David Holmgren and Tim Loveday, Radius Gallery, Words in Winter festival.
Photo: Catie Payne
Congratulations to Tim Loveday for writing the winning poem of the 2023 Venie Holmgren Environmental Poetry Prize, i watch a cat choke / call it [redacted].
The judges highly commended the following poems: Burn Over by George Yankovich and Mambenha Paaka: Crying the River by Brenda Saunders.

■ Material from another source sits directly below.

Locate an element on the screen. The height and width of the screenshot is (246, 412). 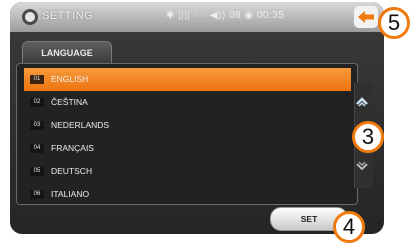
back-button is located at coordinates (366, 17).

A huge and heartfelt thank you to this year’s judges, Alison J Barton and Peter O’Mara. Here is what Peter had to say about the poems overall:
As with life, the 2023 Venie Holmgren Environmental Poetry Prize poems invoke our essential being. A poetic complex of human condition & nature, openly posited in uncertain times. Into such contested mix, feelings of sorrow, joy, wonder, revision, responsibility, and at times, outrage. Within this, authentic voice seeking reciprocal meaning and renewal. At times tender, sometimes not, but never lacking in intent or hopeful gestalt. Much like an existential knot, at times pulled tight and in other, untied with a gentle release to both ends. In moments, just observant unfold. Maybe an affirmative call to action, simple produce collected from the garden or imbued recall to nature. Always valid & inspired. As I imagine, exactly what my poet-friend Venie would ask for.
And here is what Alison had to say about the winning poem:
‘i watch a cat choke / call it [redacted]’ is an art-piece visually, literarily, linguistically and grammatically. It is a dense, poetic expedition into the familial, the mammalian, the natural world and that which disturbs these realms. With such broad subject matter, we are invited to consider the suburban, the domestic and then the philosophical, the juxtaposition of which has us questioning, turning, attuning to and even destroying our suppositions.

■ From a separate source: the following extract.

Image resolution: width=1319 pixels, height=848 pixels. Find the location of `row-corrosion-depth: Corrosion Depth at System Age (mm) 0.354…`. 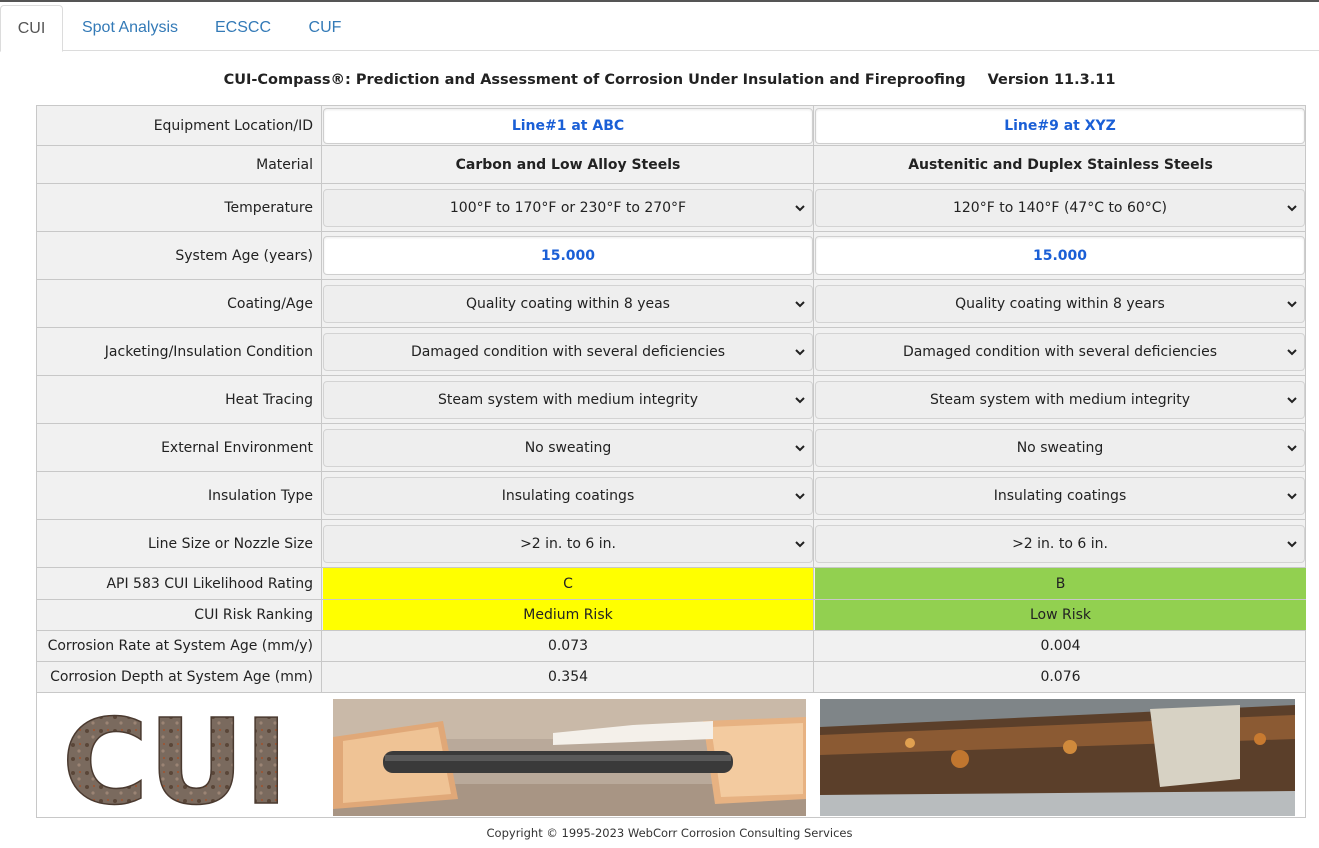

row-corrosion-depth: Corrosion Depth at System Age (mm) 0.354… is located at coordinates (671, 678).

As my co-judge put it, the poem’s use of grammar and repetition of the redaction technique, using slashes and square brackets, is disruptive and that for us represented where we are at now in the modern community, the modern society, indeed the world. But where it is disruptive, it is also smooth with clever wit. It takes us from the micro to the macro of the now, the present, from the family to the planetary asking us, is there a difference between the magnitude of the two?

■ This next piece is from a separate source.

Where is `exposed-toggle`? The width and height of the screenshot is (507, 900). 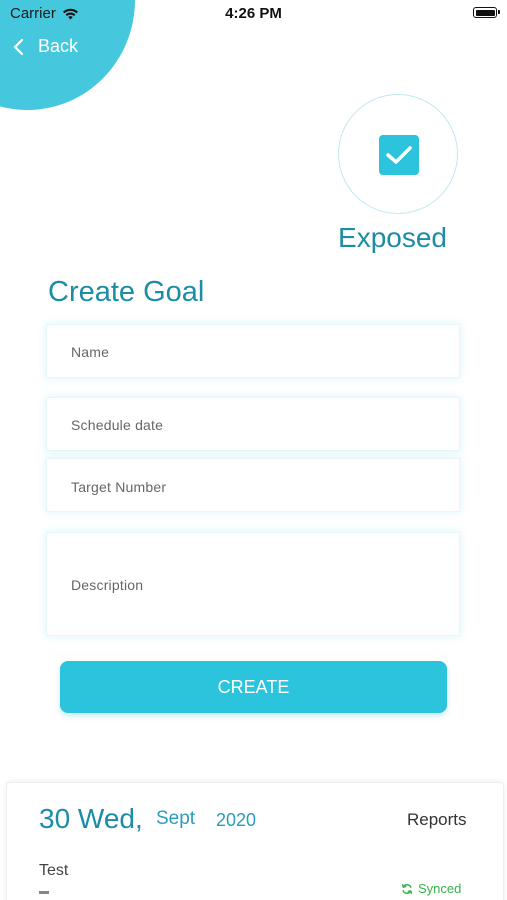
exposed-toggle is located at coordinates (398, 154).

Tim’s unique phrasing gives us images of mothers watering bone-dry buffalo, of silhouettes scaling ladders, skies blurring and windows without exits. The poem is a beautiful and monumental achievement in environmental literature and, among a tough field of competitors, was for us the standout winner.
Thank you to all those who entered this year’s Venie Prize, and all those who attended the Prize announcement event at the Words in Winter festival on Sunday.